- **Objective**
Arrange the part of the material that opens with the line containing "Image resolution: width=763" and closes with the line containing "This screenshot has height=609, width=1080." as a JSON list of strings, one string per line and with blank lines omitted.

=== Stored data ===

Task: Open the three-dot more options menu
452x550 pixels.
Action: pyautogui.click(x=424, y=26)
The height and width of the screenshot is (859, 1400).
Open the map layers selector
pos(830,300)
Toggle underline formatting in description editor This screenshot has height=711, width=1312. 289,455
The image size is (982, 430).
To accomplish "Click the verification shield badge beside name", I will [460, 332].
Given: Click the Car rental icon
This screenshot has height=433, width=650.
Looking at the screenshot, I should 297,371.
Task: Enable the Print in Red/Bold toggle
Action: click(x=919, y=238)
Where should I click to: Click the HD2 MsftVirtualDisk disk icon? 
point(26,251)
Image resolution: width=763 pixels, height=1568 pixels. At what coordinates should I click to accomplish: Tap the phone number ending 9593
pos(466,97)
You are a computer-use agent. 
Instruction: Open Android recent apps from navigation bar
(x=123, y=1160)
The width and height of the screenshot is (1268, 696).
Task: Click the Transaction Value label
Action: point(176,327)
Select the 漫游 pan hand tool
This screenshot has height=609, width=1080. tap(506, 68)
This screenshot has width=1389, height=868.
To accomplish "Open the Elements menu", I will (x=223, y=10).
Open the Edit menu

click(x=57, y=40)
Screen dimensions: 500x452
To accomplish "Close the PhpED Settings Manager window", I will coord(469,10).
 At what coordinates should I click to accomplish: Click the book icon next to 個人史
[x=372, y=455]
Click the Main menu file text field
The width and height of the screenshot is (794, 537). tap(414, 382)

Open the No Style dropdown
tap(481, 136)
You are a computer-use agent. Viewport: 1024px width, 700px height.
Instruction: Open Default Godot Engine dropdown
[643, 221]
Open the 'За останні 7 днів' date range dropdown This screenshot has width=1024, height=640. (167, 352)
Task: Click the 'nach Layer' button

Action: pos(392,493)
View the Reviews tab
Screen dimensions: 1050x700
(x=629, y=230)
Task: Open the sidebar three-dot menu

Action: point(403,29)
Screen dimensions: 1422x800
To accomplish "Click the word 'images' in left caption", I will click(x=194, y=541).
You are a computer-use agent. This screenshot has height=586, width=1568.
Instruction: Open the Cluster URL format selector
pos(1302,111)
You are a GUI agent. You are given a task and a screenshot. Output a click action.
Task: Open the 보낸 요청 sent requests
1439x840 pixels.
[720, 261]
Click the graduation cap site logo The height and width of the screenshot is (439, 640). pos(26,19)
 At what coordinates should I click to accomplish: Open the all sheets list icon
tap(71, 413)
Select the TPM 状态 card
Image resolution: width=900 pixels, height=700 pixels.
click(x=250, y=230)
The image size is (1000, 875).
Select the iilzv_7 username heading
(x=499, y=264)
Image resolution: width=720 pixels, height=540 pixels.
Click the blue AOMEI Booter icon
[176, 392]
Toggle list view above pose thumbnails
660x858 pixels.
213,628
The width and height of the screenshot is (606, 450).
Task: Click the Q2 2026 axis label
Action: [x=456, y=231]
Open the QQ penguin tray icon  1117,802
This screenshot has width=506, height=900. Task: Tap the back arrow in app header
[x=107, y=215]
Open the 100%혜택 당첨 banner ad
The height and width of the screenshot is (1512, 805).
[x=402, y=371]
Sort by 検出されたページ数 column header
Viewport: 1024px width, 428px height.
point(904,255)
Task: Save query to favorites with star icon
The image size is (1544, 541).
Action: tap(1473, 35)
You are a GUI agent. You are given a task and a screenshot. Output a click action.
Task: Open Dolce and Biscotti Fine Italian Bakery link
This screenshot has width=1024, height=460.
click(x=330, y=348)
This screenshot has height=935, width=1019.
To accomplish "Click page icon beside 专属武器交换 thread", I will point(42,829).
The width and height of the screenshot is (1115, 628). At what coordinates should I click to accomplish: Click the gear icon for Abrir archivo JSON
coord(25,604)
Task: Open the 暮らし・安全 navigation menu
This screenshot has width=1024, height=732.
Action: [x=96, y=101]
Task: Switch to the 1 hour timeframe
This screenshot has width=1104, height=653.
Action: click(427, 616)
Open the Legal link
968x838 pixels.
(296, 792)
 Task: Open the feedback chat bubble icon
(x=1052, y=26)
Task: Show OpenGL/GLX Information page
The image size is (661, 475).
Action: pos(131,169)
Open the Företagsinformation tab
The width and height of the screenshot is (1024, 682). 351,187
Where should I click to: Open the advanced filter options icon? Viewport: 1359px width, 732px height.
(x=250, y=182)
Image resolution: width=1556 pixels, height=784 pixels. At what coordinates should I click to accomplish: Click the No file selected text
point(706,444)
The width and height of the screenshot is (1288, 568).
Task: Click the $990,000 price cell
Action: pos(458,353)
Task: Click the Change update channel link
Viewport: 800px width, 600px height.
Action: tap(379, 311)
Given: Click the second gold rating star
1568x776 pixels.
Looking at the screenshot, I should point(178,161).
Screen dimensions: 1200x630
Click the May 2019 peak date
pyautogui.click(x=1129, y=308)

===

- **Problem solution**
[
  "Image resolution: width=763 pixels, height=1568 pixels. At what coordinates should I click to accomplish: Tap the phone number ending 9593",
  "pos(466,97)",
  "You are a computer-use agent. ",
  "Instruction: Open Android recent apps from navigation bar",
  "(x=123, y=1160)",
  "The width and height of the screenshot is (1268, 696).",
  "Task: Click the Transaction Value label",
  "Action: point(176,327)",
  "Select the 漫游 pan hand tool",
  "This screenshot has height=609, width=1080. tap(506, 68)"
]